Migrant farm workers would get overtime pay under proposed NY law

Regional News

Migrant farm workers, for the first time, would receive overtime benefits under a proposed law which is gaining steam in the NY State Senate.

It’s known as the Farmworker Fair Labor Practices Act, which would give farm workers in New York collective bargaining rights, overtime, and a day of rest each week. “These are basic human rights and these are things that have been afforded to the rest of the country, why not farm workers here in the state of New York,” said State Senator Timothy Kennedy of Buffalo, one of the bill’s many co-sponsors.

But it’s the overtime rule specifically that Dennis Brawdy says would put his vegetable farm in Eden out of business.”Our business collectively lost about $200,000 last year and we barely broke even the two years before that,” said dennis Brady of D&J Brawdy Farms in Eden, Amos Zittel and Sons. “If we were under the auspices of mandatory overtime, it would cost our business about $200,000 this year.”

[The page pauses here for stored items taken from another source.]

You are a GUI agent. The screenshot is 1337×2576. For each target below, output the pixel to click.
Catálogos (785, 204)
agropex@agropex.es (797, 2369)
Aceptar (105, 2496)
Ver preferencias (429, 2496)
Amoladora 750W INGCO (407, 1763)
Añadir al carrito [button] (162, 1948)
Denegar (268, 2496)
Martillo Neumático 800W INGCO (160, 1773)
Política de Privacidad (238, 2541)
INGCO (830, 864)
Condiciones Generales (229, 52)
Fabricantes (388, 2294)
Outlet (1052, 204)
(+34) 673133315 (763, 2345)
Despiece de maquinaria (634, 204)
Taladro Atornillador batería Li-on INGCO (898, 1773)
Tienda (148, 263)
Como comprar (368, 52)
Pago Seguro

By federal law, the H2A workers who come here from Mexico on a visa make a higher minimum wage, $13.25 an hour. The farm is also required to provide housing and travel expenses. Most of these workers hope to earn as much as they can in five months. When the weather is good, they work 12 hours or more per day.

If the farm attempted to keep all of its workers to an eight-hour work day, Israel Benitez, from Mexico, isn’t sure it would be worth spending his summers working in Western New York. “If that happens, probably we’re not coming here. We’re not coming back. So we try to find another place because you know if we work only forty ours, it’s not gonna be a lot of money for everything.”

Although it’s not even June yet, migrant workers were harvesting Romaine Lettuce on Thursday. Half of it will be sold locally to places like Tops and Wegmans. The other half will be sold in the New York City area, but Dennis Brawdy says farmers like him do not have the luxury of setting the wholesale price. “We would be very open to this idea if it was done at a national level, but to single us out in New York State and make us the sacrificial lamb when we can’t recoup those dollars doesn’t make any sense to me.”